Keith jammed his hips forward and Shiro didn't gag himself as Keith came directly down his throat. He only choked on the withdraw, when the thick white fluid filled his throat before he could swallow again. Shiro coughed a little as he drew back, breaking the sticky strand of saliva that still connected him to Keith's cock. Keith wasn't watching, his eyes closed and mouth open as he panted raggedly, and there were still a few dribbles escaping from his jerking cock. Shiro stroked him a few more times, even as Keith hissed at the pressure on his sensitive flesh, and when he opened his eyes to meet Shiro's he didn't flinch away from his fluids still on Shiro's mouth and chin when Shiro rose up and kissed him.

"Better?" Shiro asked, tugging on Keith's lower lip with his teeth.

"So far," Keith said, breathless. He caught Shiro's shirt with one hand and looked at him with drowsy, yet still intense, eyes. "What about you?" he asked.

"What about me?" Shiro asked, rubbing his thumb over the head of Keith's cock. "You wanna return the favor?"

"Mm," Keith said. "Maybe I wanna return it with interest." He ran his tongue over his lips slowly, pink against the bruised red, and then leaned forward and licked at Shiro's chin, cleaning some of his own fluids there. "Maybe I wanna ride you."

"Maybe later," Shiro said, brushing his hand back into Keith's hair. "I don't think we have enough time before dinner."
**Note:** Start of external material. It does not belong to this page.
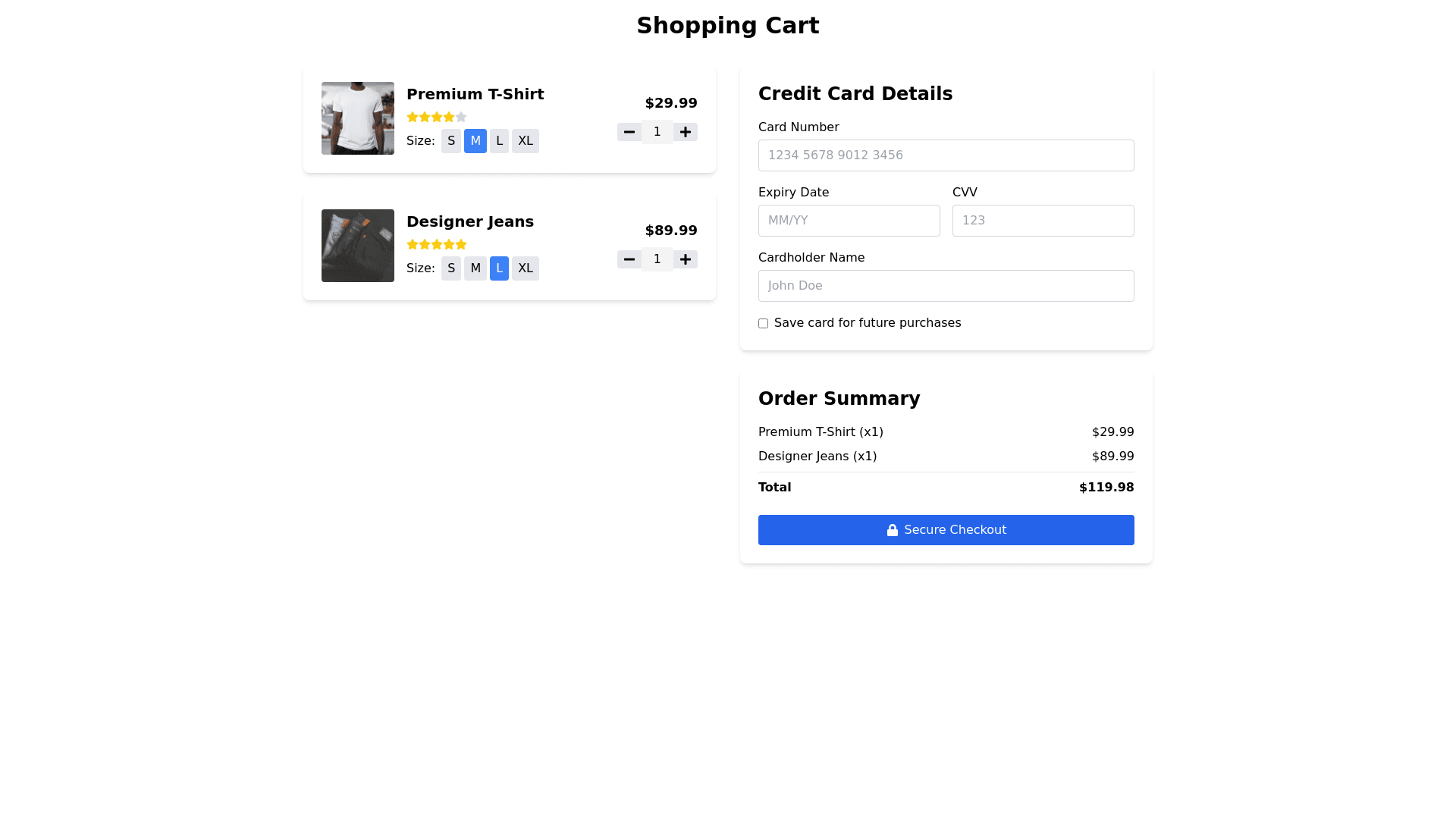Decrease Premium T-Shirt quantity with minus icon

point(629,132)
"Screw dinner," Keith said. Shiro laughed a little and stood, unbuckling his trousers to reveal the bulge in his boxers. Keith caught his hip and tugged him forward. Shiro braced one hand on the window and the other on the shelf above the bench seat; the palm print of his right hand only leaving a faint imprint on the cold glass window speckled with rain.


	9. Chapter 9

The dining car was about as big as could be expected; several two-person booths that lined each side of the carriage. At the far end of the second car was a small bar tucked into a corner with an actual, real bartender. Lance stepped through the door that separated the two carriages and after a moment's consideration, made a beeline for the bar.
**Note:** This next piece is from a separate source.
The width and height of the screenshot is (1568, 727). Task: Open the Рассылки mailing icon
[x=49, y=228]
When he had stepped out of the small box shower shared by the two compartments, Allura had settled under the mess of covers. She watched him get dressed with a lazy expression, but didn't say anything. There really wasn't anything _to_ say, he wagered, and Lance brushed his short brown hair back and shrugged on the shoulder holster he was wearing under the suit coat, opting out of the tie entirely.

Allura sat up on the shallow bed, one hand holding the sheet to her chest but the fabric didn't quite cover the swell of her breasts on both sides. He glanced over at the movement, hesitating only a moment before he shrugged on the suit jacket, covering the shoulder holster. "It's almost time," Lance said. "Aren't you going to get dressed?"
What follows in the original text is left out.